16. Lampson and Redell suggested a modification
cnotify() instead of csignal() - Process will notify the first process waiting on “c”. But, the process waiting need not be scheduled immediately and the notifying process need not quit or block.
However, the code must change, such that any process that has to continue will check the condition again.

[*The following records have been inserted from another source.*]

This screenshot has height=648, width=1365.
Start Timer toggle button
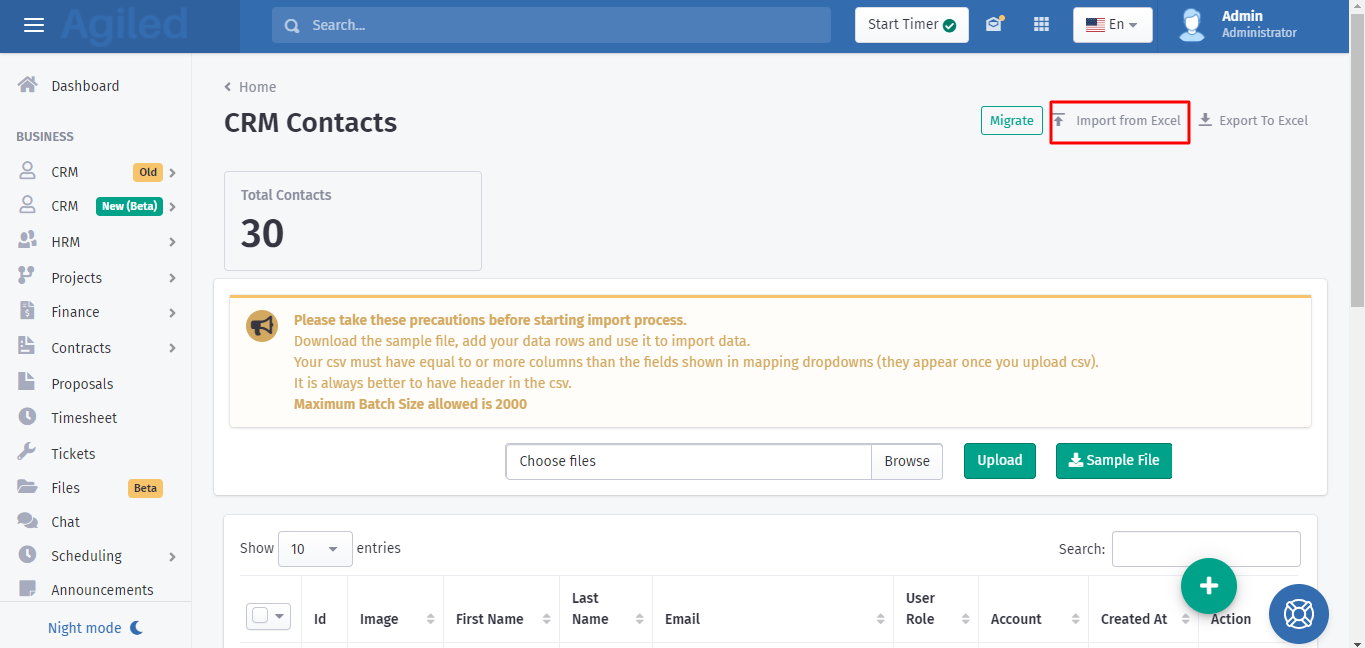(911, 25)
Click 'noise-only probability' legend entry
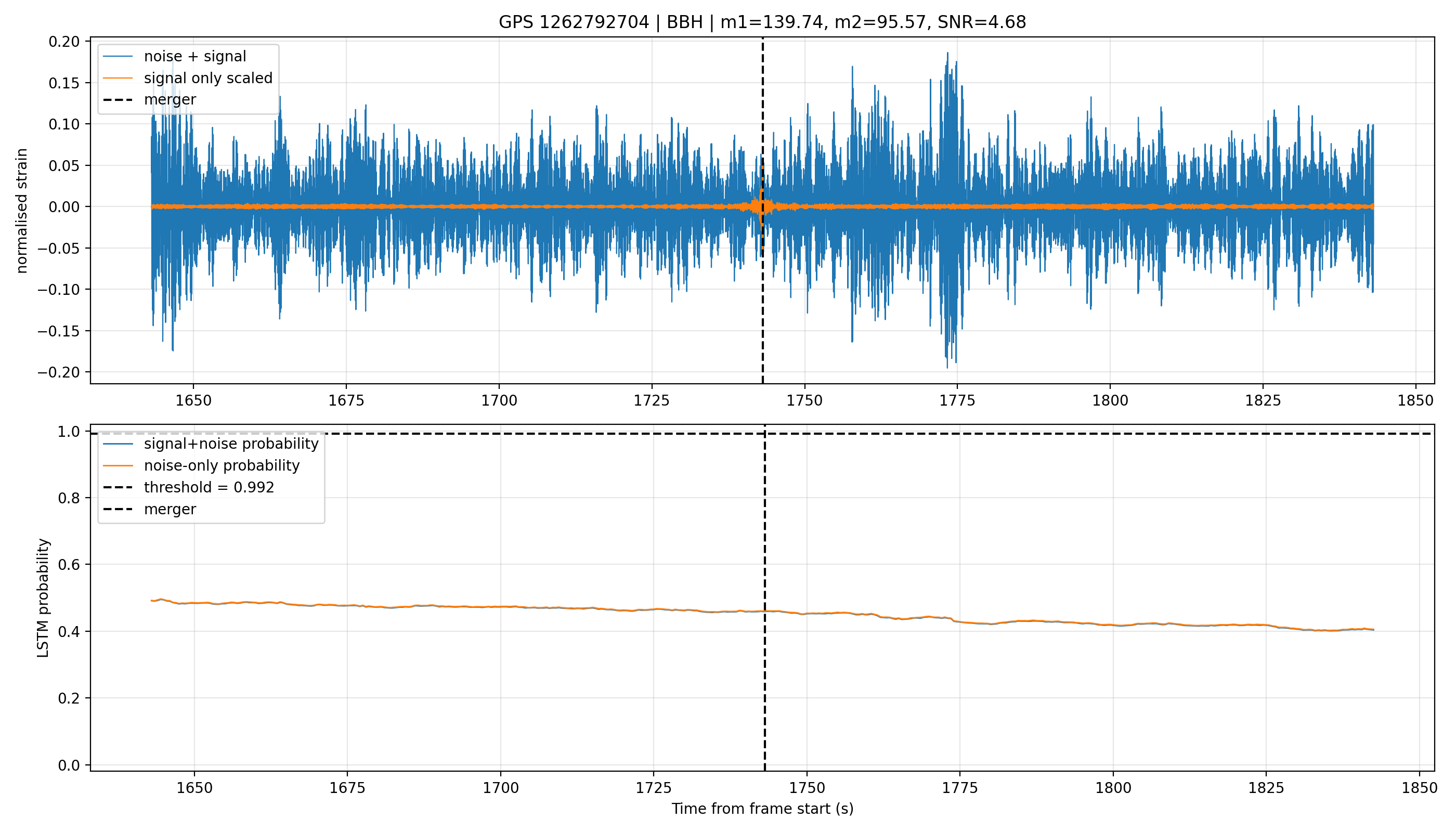The width and height of the screenshot is (1456, 832). click(222, 466)
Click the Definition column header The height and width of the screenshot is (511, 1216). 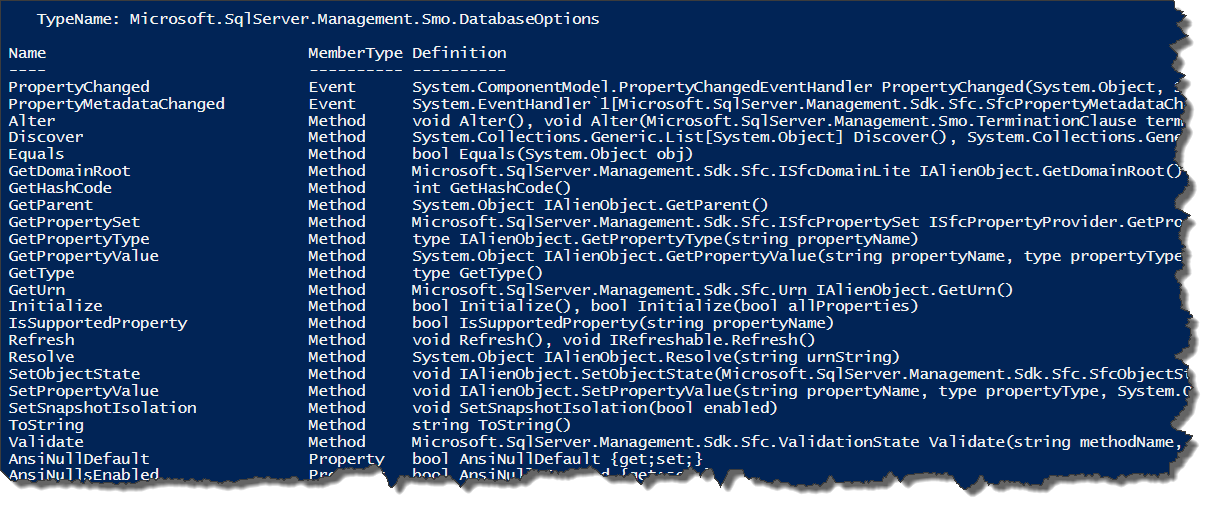(459, 53)
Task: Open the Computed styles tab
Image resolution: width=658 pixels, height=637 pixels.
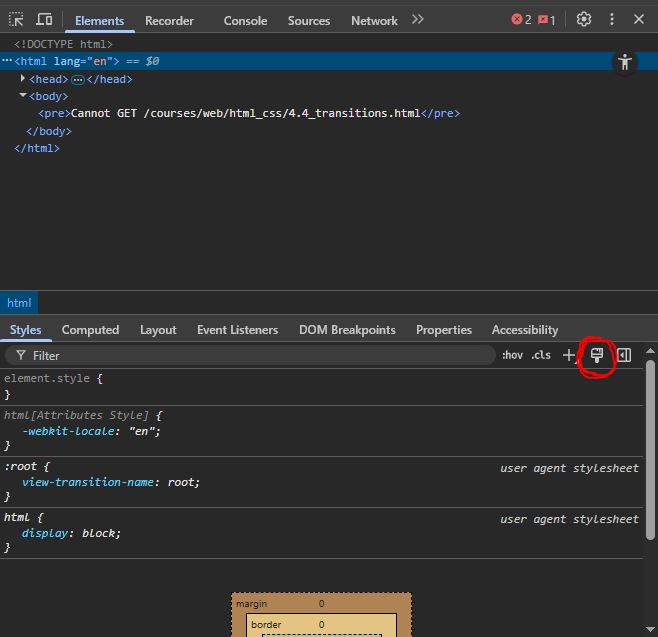Action: click(x=90, y=330)
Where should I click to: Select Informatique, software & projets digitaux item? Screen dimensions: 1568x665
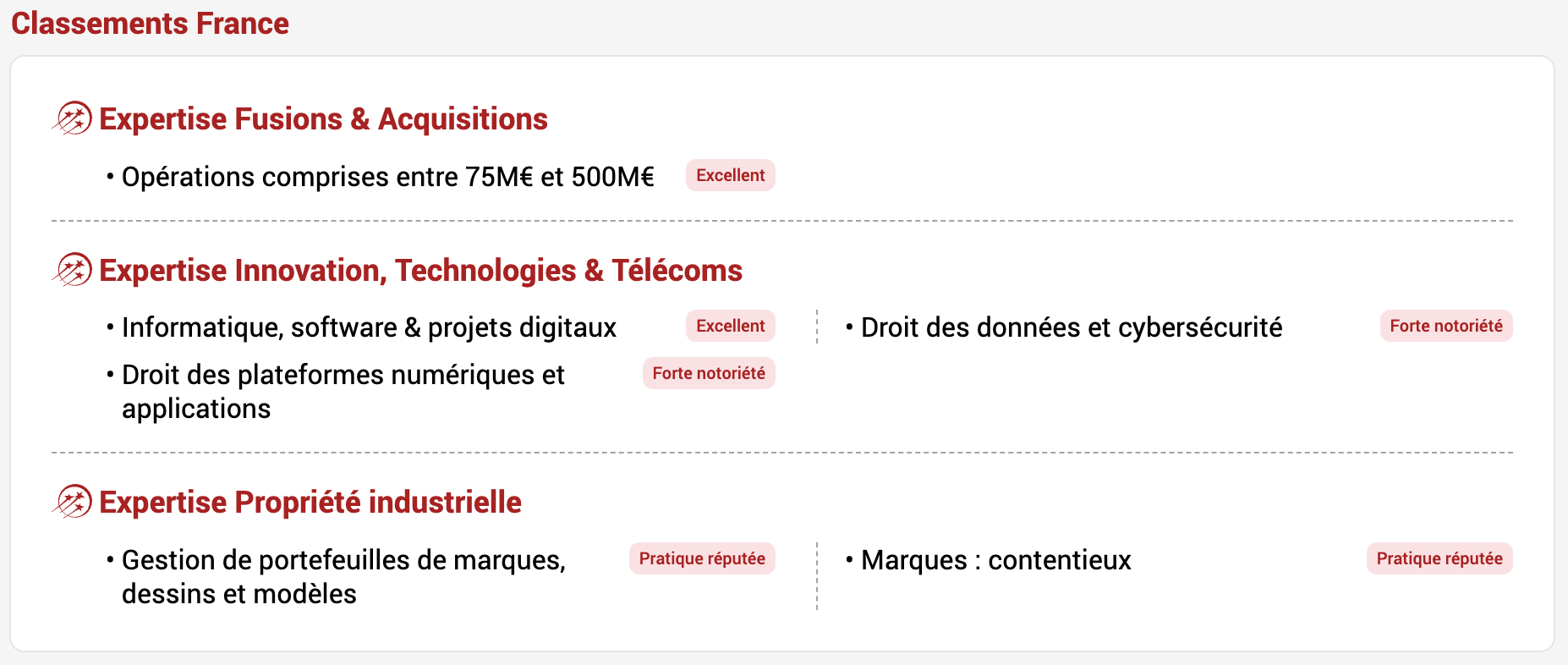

17. Monitor procedures for the Reader(Lampson and Redell’s model)
void beginRead(){
while(writeLock || queue(canWrite)){
cwait(canRead); }
readers++;
cnotify(canRead);
void endRead(){
readers--;
if(readers == 0){
cnotify(canWrite); }

18. Monitor procedures for the Writers(Hoare’s model)
void beginWrite(){
while(readers > 0 || writeLock){
cwait(canWrite); }
writeLock = true;
void endWrite(){
writeLock = false;
if(queue(canRead)
cnotify(canRead);
else
if (queue(canWrite))
cnotify(canWrite); }

19. cbroadcast()
cbroadcast(c) – Wake all processes that are waiting on a condition.
For example, if n processes are waiting on space in memory.
If “j” bytes were available and now “k” more bytes become free.
The memory manager does not know which processes waiting can run with “k + j” bytes.
Using cbroadcast(), it can wake all the processes that are waiting and the process that can run with “k + j” bytes will run.

20. How do we prevent more than one process from being in the monitor at any given time?
Every method in the monitor becomes a critical section and any of the methods we have seen earlier can be used to ensure that while a process is in a CS, no other process can be allowed to enter any of the other functions.